◆ **Source extract**:
# Where can i get a cheap thermostat



## awalton007 (Mar 7, 2011)

Hi there

i was wondering where i can get a cheap thermostat for my beardie?

Thanks


----------



## Footie (Jul 23, 2009)

Ebay!!!: victory:


----------



## Graham (Jan 27, 2007)

Depends on your definition of cheap? And what sort of stat do you need?


----------



## awalton007 (Mar 7, 2011)

I think I just need a heat mat one because it feels really warm In there so I think it's safer if I get one


----------



## Swain86 (Jan 23, 2011)

Reptile Thermostats - Surrey Pet Supplies

Try there


----------



## Ophexis (Feb 19, 2010)

awalton007 said:


> I think I just need a heat mat one because it feels really warm In there so I think it's safer if I get one


Please take my advice from last night and get the beardie a heat lamp (and thermostat) for the daytime, rather than the heat mat - he will feel much better for it!


----------



## awalton007 (Mar 7, 2011)

I bought the kit and it came with a 60 watt heat light and a 30 heat mat. I don't wanna not use it as it would be a waste of money or do I use it at night for him to sleep on.


----------



## Ophexis (Feb 19, 2010)

awalton007 said:


> I bought the kit and it came with a 60 watt heat light and a 30 heat mat. I don't wanna not use it as it would be a waste of money or do I use it at night for him to sleep on.


You can use the heat mat at night, of course! Stat it to about 75-80*F.
But for daytime heat, the bulb is best. 110-115*F for babies, 100-105*F for adults.

◆ **Click-target data**:
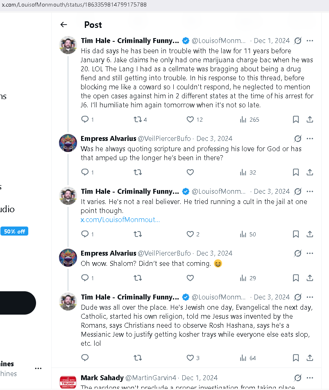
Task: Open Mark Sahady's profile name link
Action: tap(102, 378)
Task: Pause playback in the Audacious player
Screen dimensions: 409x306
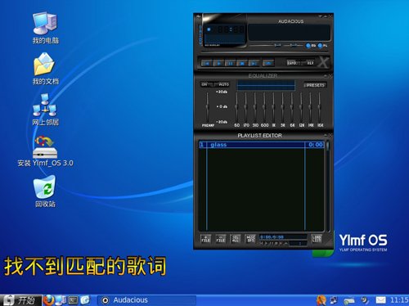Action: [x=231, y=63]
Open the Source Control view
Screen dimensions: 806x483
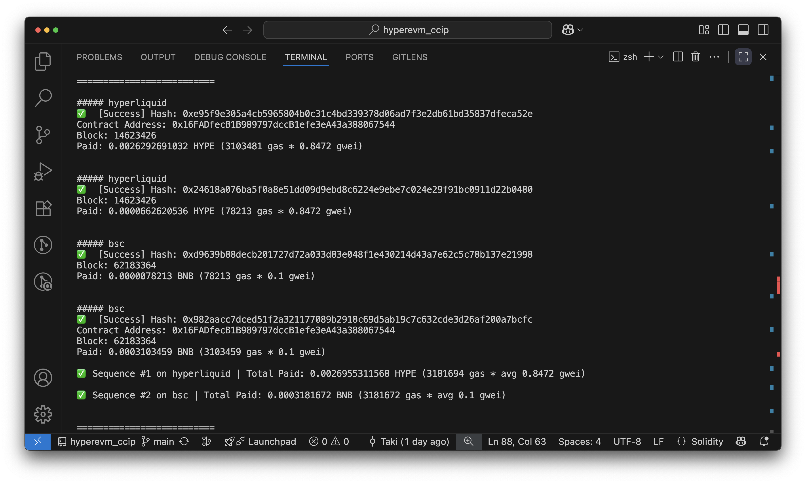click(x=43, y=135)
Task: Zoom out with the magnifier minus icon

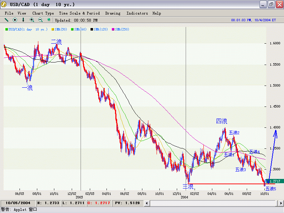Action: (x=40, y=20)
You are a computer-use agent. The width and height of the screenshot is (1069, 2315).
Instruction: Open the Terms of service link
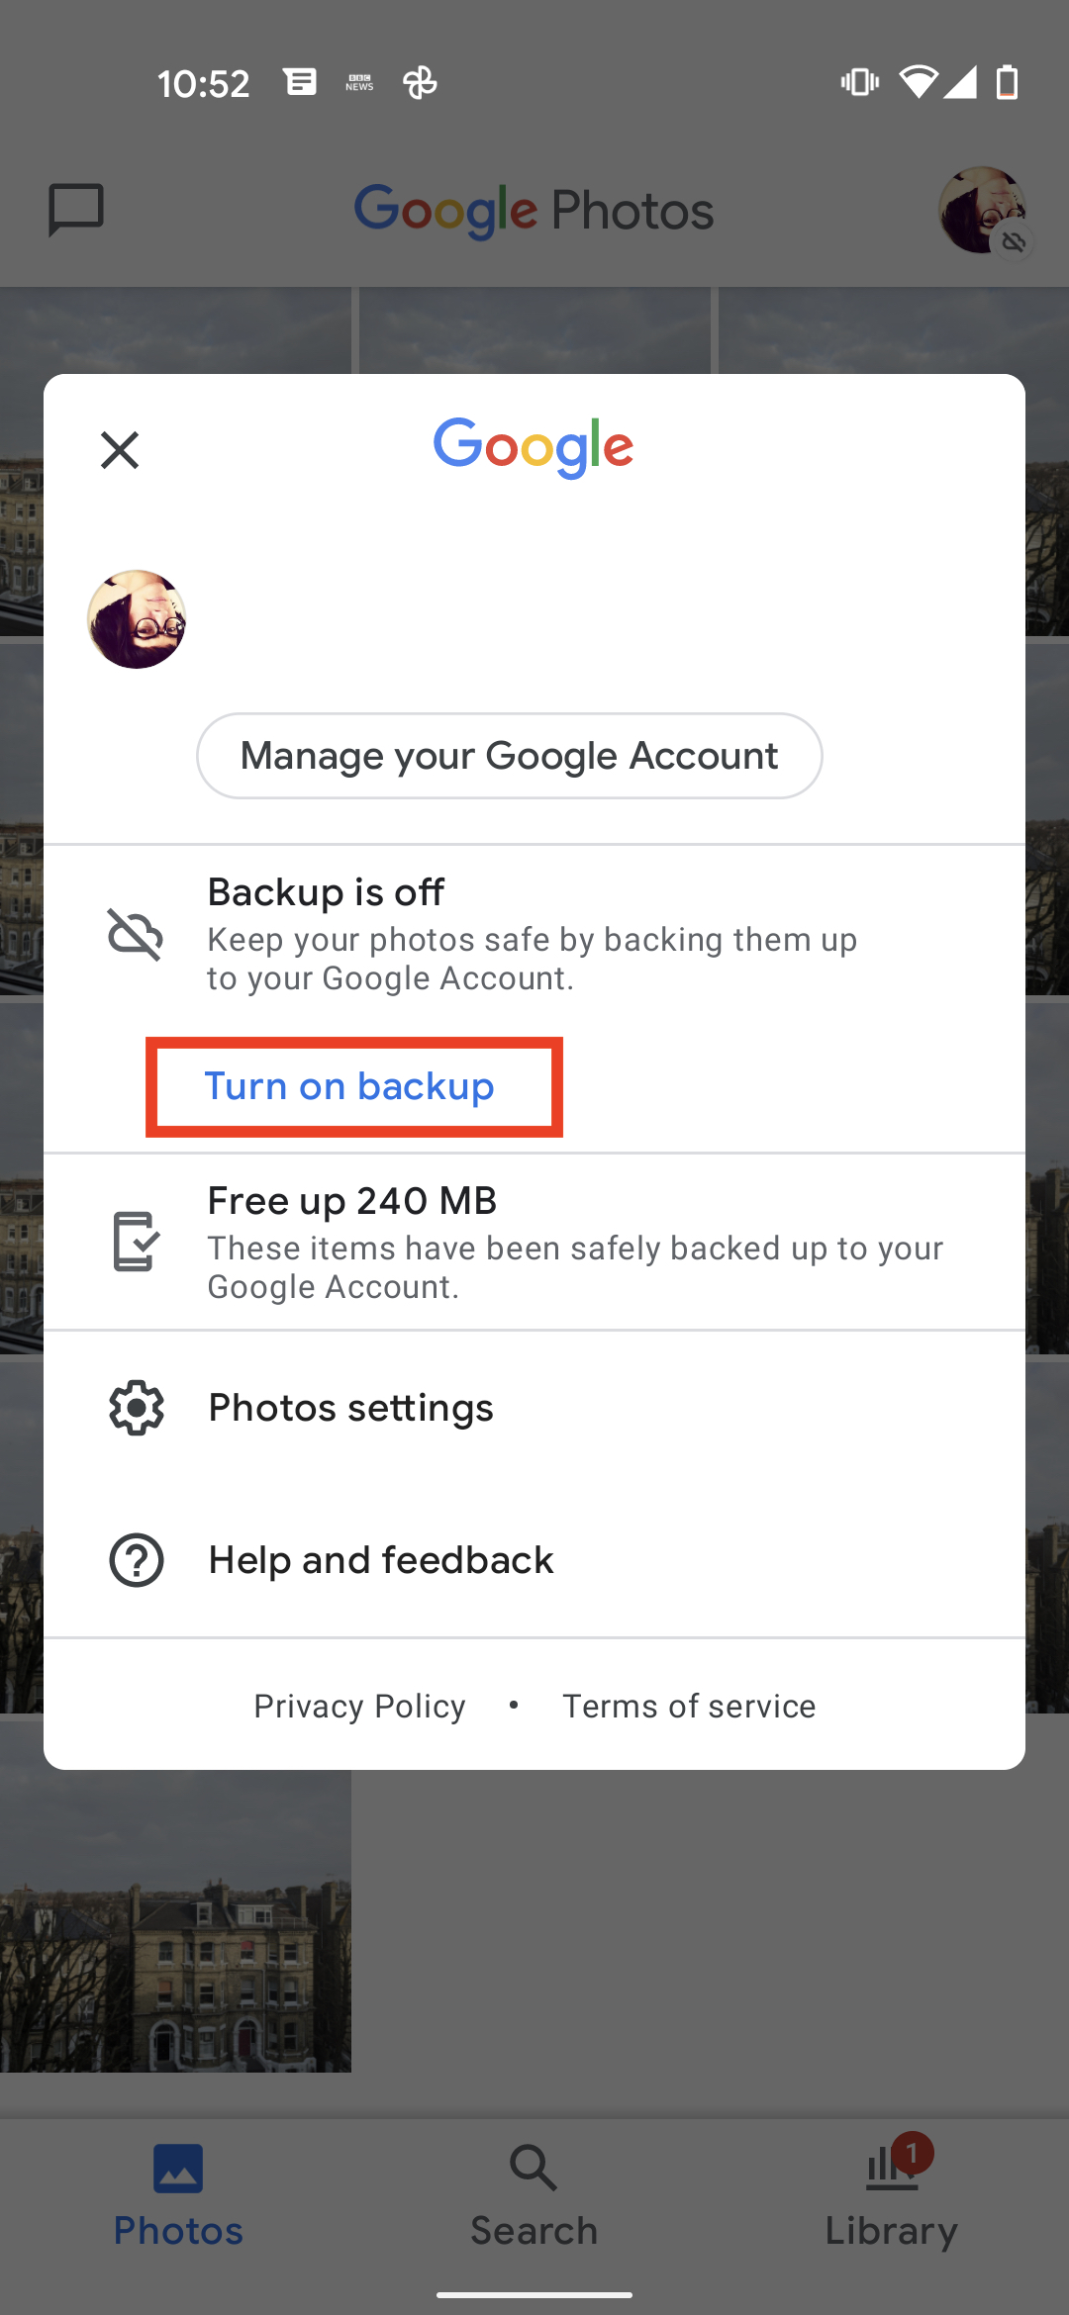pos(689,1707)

◆ **Task**:
Copy the thermostat thread from "Please take my" up to and including "better for it!", swapping "heat lamp" for "basking bulb".

◆ **Answer**:
Please take my advice from last night and get the beardie a basking bulb (and thermostat) for the daytime, rather than the heat mat - he will feel much better for it!